The entries below are to be printed again word for word.

### [Records shown]
==*==
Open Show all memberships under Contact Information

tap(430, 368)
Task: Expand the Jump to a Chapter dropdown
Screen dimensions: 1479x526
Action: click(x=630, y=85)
==*==
### [Solution to this exercise]
Open Show all memberships under Contact Information

tap(430, 368)
Task: Expand the Jump to a Chapter dropdown
Screen dimensions: 1479x526
Action: click(x=630, y=85)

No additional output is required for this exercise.